A Key Therapeutic Breakthrough Against T315I-Mutant CML

Ponatinib is definitively classified as a third-generation BCR-ABL tyrosine kinase inhibitor (TKI). Its groundbreaking feature is the proven efficacy against virtually all known BCR-ABL resistance mutations, including the “gatekeeper” T315I mutation, against which first- (e.g., imatinib) and second-generation (e.g., nilotinib, dasatinib) TKIs are ineffective.
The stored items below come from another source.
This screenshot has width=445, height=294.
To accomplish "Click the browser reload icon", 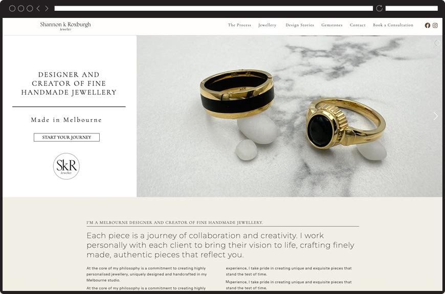I will pos(379,8).

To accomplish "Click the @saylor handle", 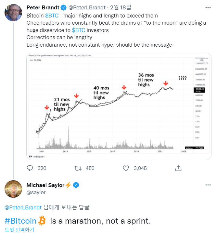I will coord(36,193).
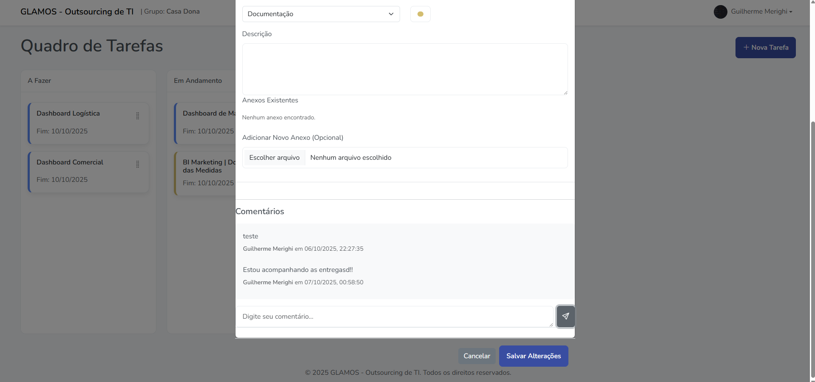This screenshot has height=382, width=815.
Task: Click drag handle on Dashboard Logística card
Action: (137, 116)
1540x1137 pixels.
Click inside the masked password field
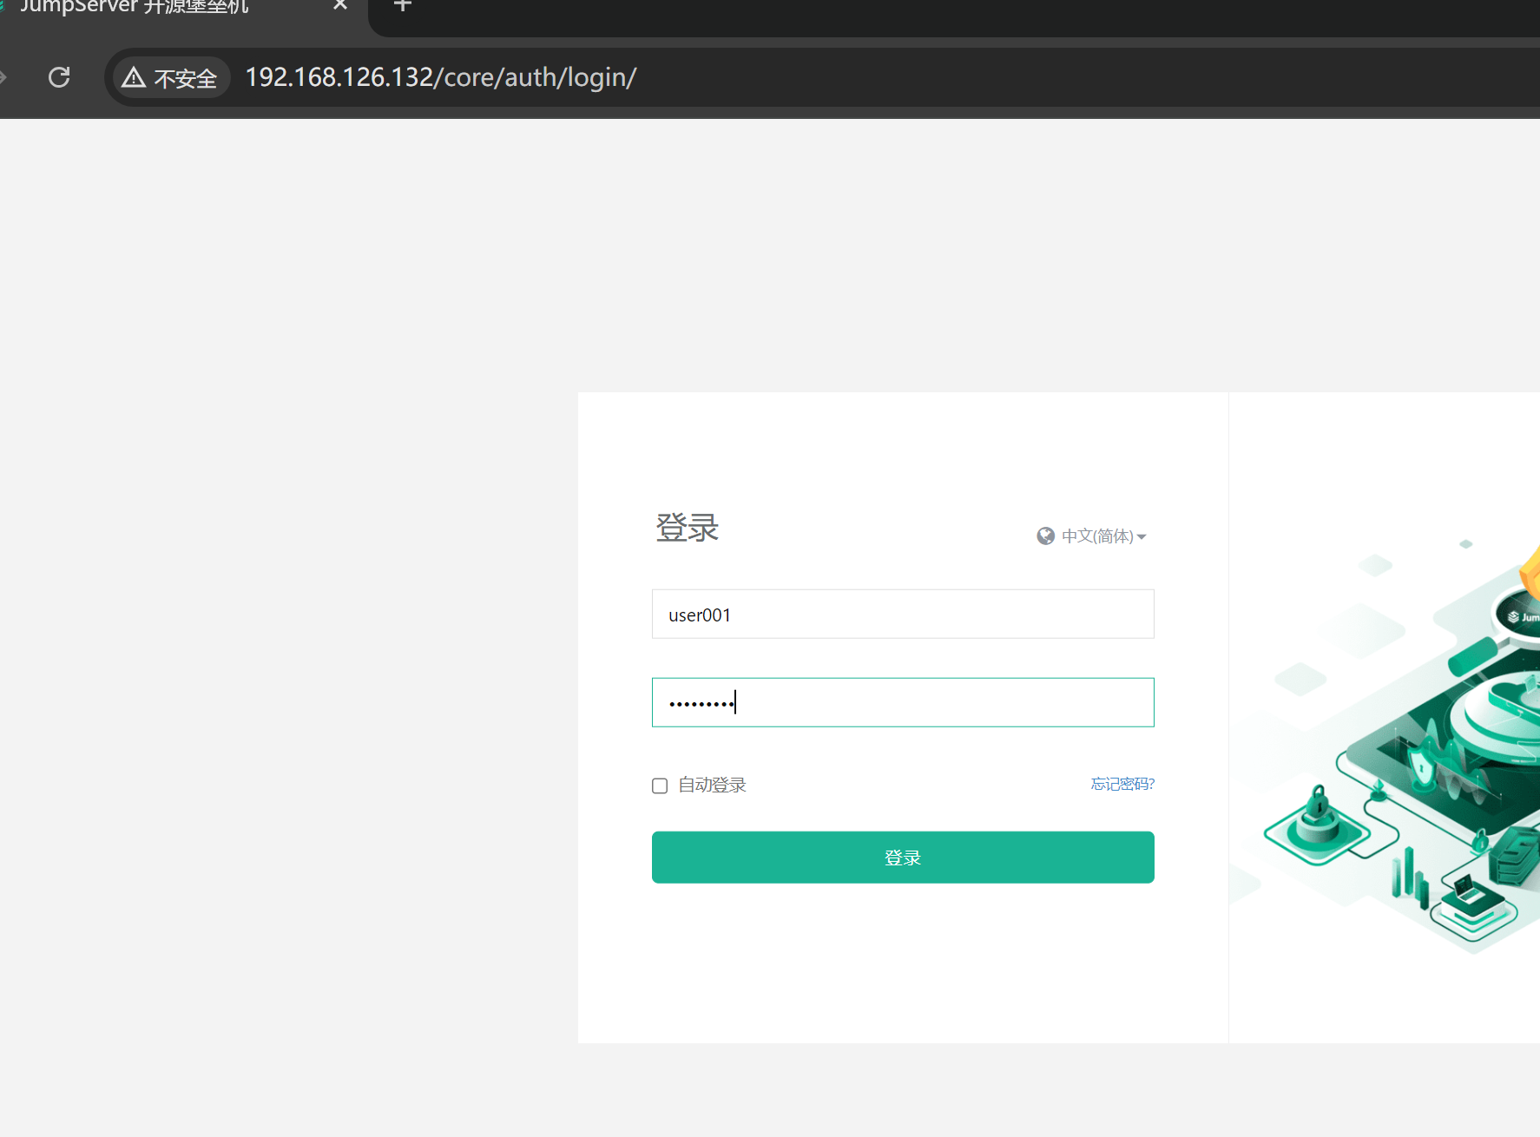[x=903, y=702]
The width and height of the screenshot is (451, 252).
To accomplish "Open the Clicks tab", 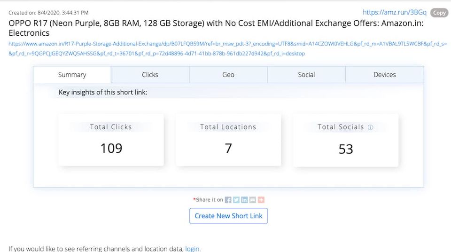I will [x=150, y=75].
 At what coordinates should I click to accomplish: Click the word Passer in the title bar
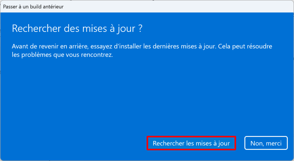[10, 7]
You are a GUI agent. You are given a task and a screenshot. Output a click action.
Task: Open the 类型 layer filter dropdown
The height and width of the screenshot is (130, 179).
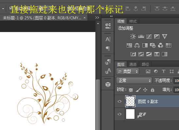pos(128,72)
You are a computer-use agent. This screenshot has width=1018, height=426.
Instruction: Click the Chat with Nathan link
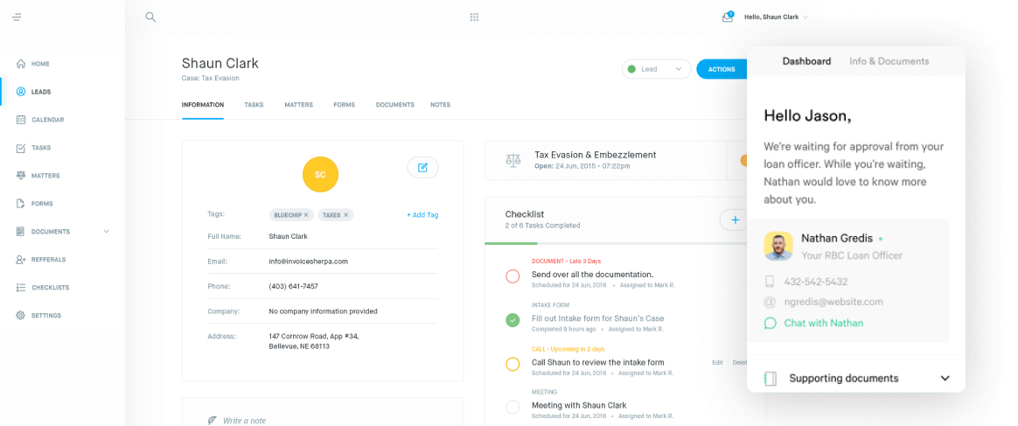pos(823,323)
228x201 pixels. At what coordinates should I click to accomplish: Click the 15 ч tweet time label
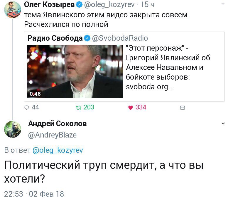click(x=147, y=5)
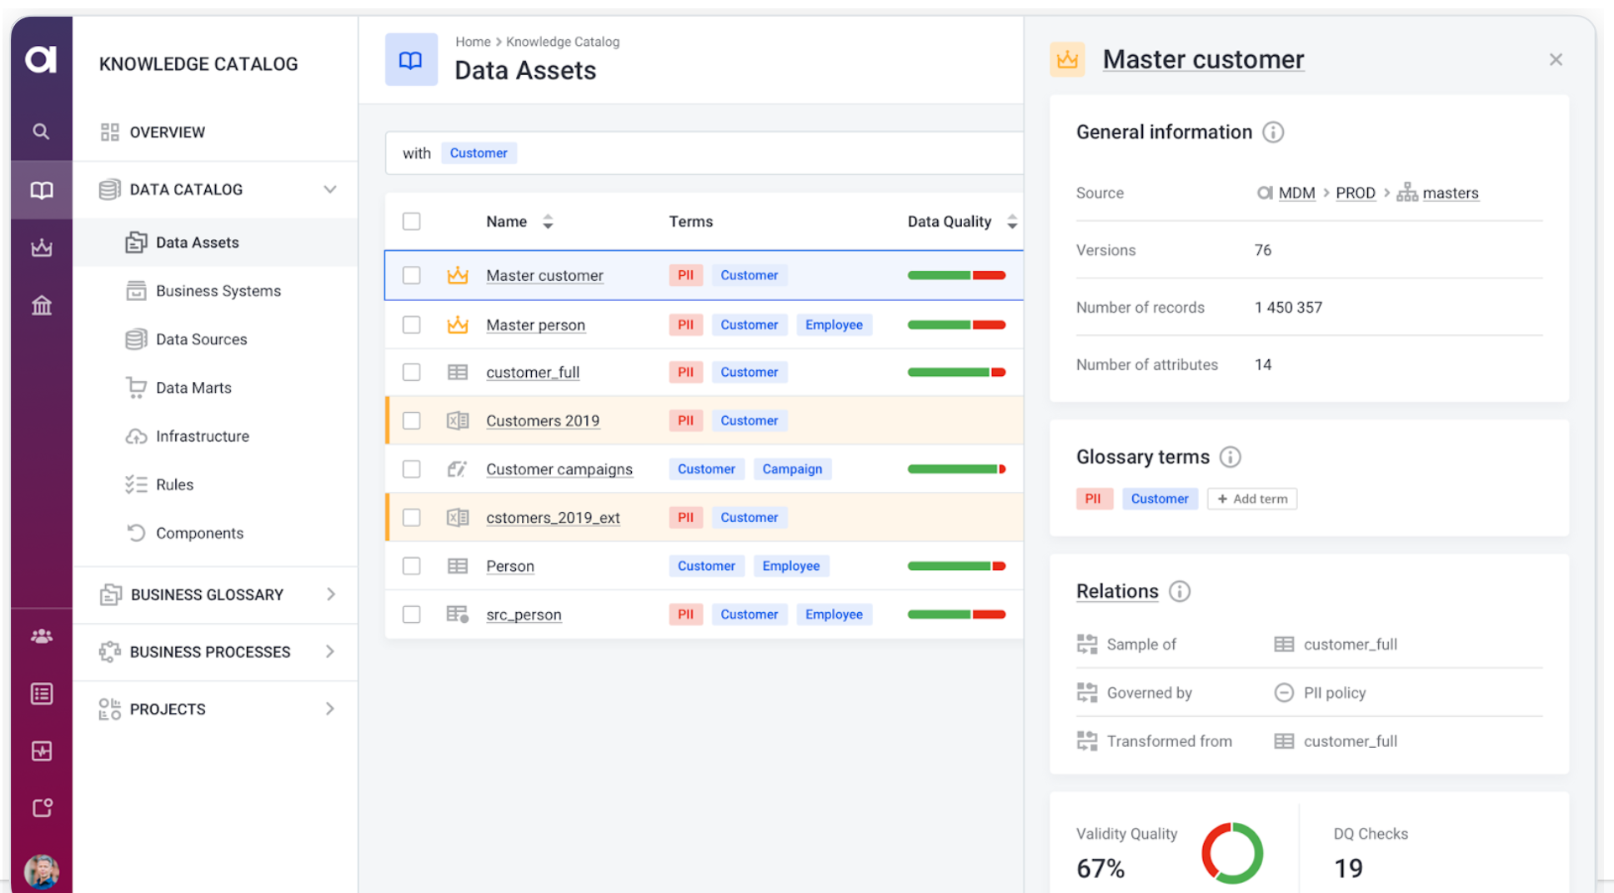Viewport: 1614px width, 893px height.
Task: Open the users group icon in rail
Action: (41, 636)
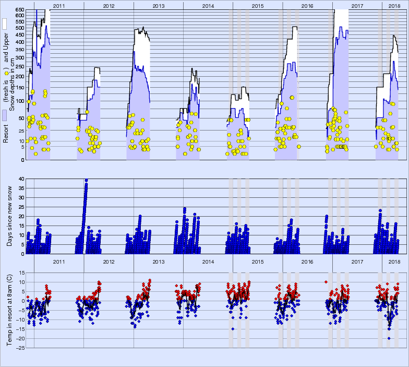Image resolution: width=409 pixels, height=367 pixels.
Task: Click the lowest blue temperature diamond in 2015
Action: [x=233, y=329]
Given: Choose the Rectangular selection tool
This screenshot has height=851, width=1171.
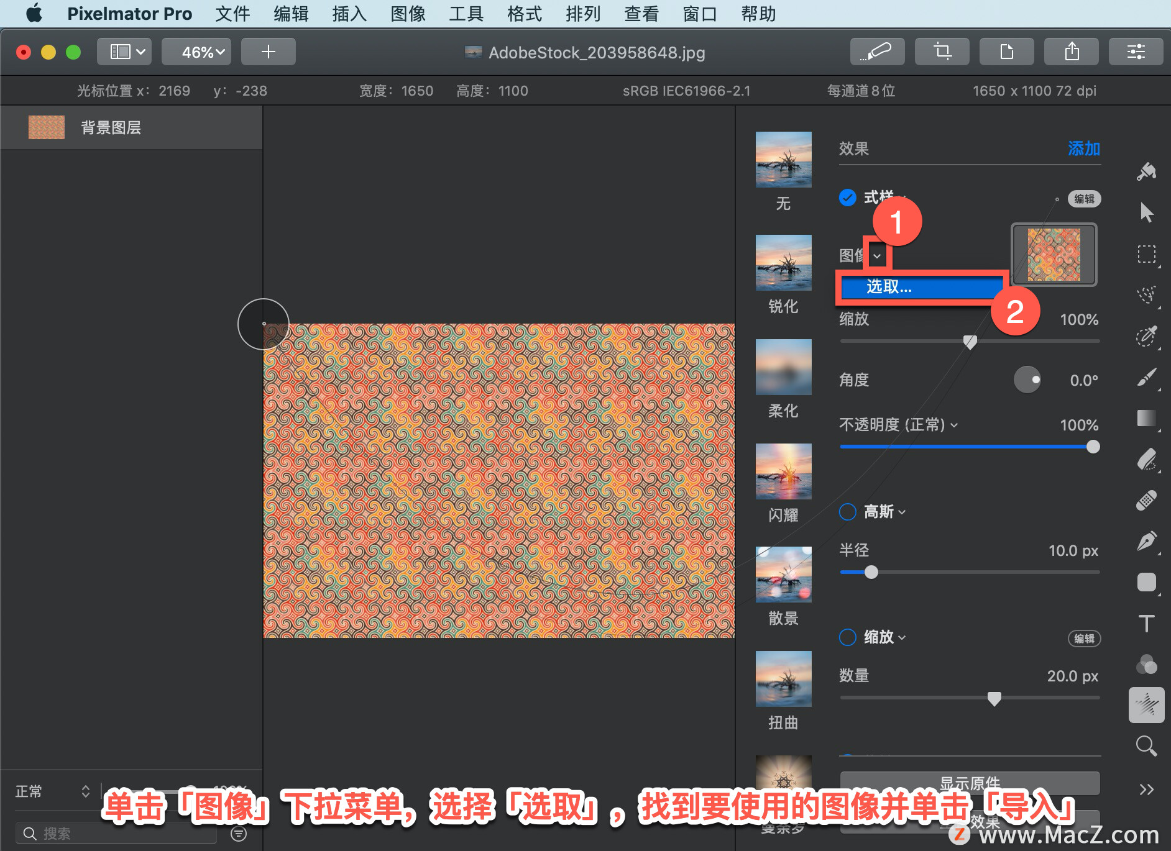Looking at the screenshot, I should pyautogui.click(x=1146, y=255).
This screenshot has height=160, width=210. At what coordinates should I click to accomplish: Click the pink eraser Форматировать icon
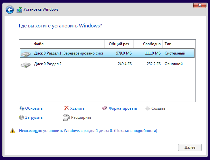(105, 108)
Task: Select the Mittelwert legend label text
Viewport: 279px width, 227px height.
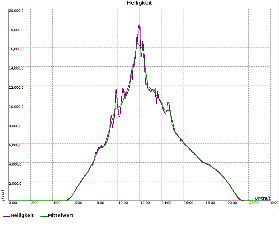Action: click(x=60, y=215)
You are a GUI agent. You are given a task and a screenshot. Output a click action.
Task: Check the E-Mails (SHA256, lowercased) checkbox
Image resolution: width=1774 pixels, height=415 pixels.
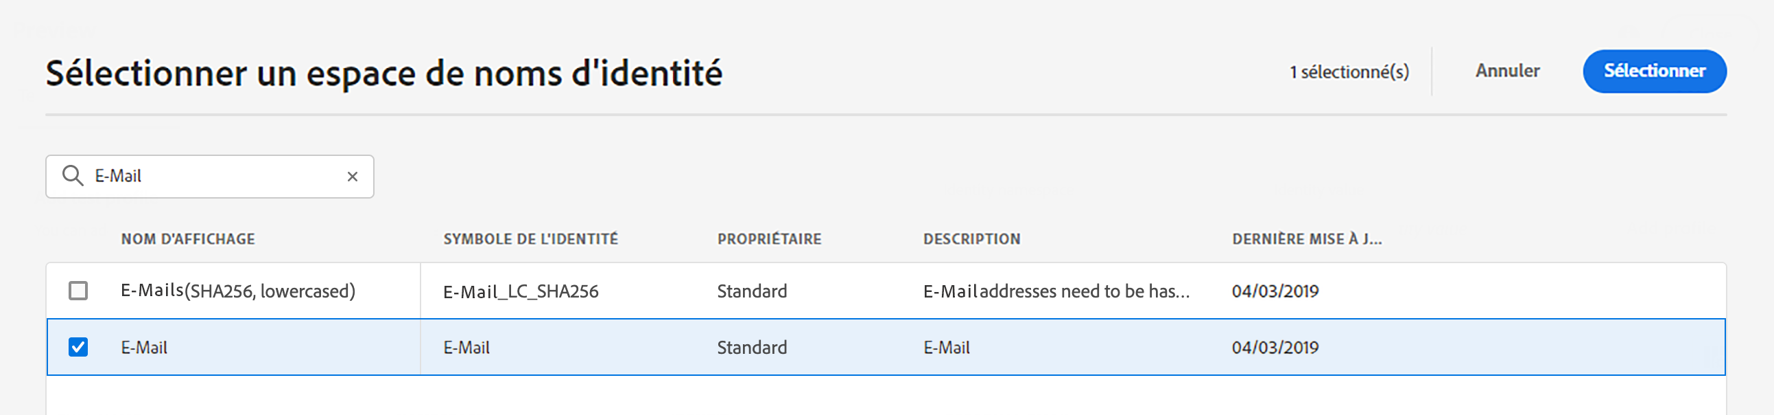click(79, 291)
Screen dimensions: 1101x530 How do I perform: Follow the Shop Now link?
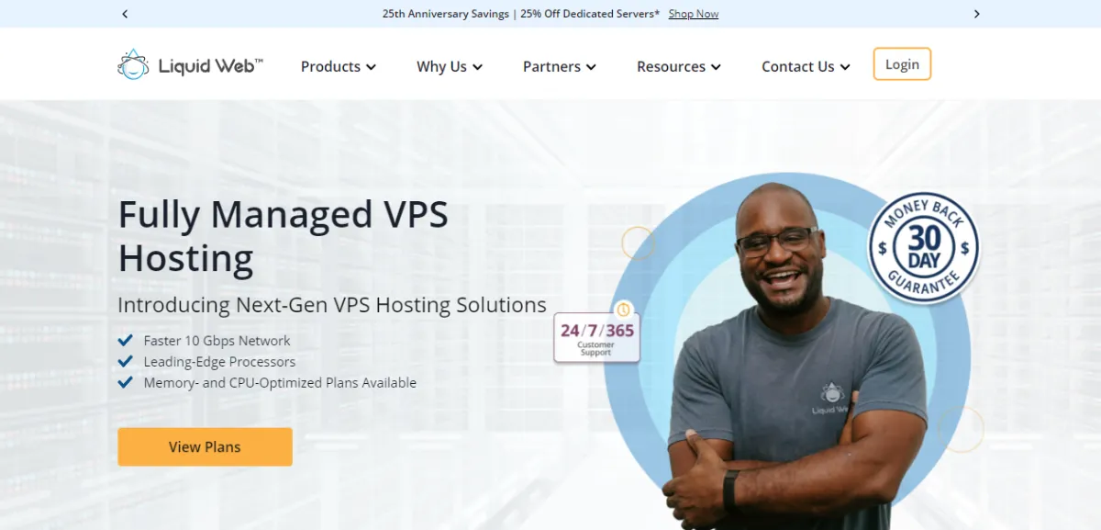(694, 14)
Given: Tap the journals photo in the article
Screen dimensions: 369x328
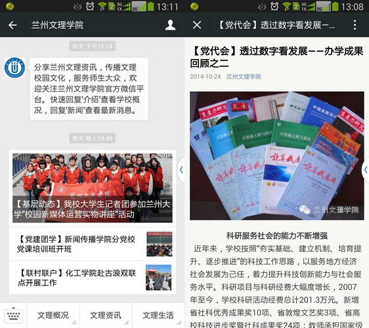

The molecular design of ponatinib ingeniously targets the ATP-binding pocket of the BCR-ABL fusion protein. Its unique acetylene-linked purine scaffold enables stable interaction with the isoleucine side chain formed after the T315I mutation, thereby overcoming resistance. This also makes it a multi-kinase inhibitor, though its inhibition of receptors like VEGFR is associated with specific vascular toxicity risks.

For chronic-phase CML patients harboring the T315I mutation, ponatinib has transformed the treatment paradigm, rescuing them from a previously poor prognosis, and is recommended as the preferred therapy in international clinical guidelines. Study data demonstrate that ponatinib induces high rates of cytogenetic and molecular responses in this patient population.

In clinical practice, ponatinib is primarily indicated for CML patients who have failed at least two prior TKIs or who have confirmed T315I mutation. Treatment requires careful assessment and monitoring for risks of arterial occlusive events. Strategies employing a lower starting dose (e.g., 15mg or 30mg once daily) with subsequent dose reduction upon achieving a deep response have been shown to maintain efficacy while significantly reducing vascular event risks.

Although newer agents targeting different sites (e.g., the myristoyl pocket) have emerged, ponatinib remains an indispensable cornerstone therapy for the T315I mutation due to its proven efficacy. It continues to play a critical role as a “last line” of defense in the treatment sequence for resistant CML.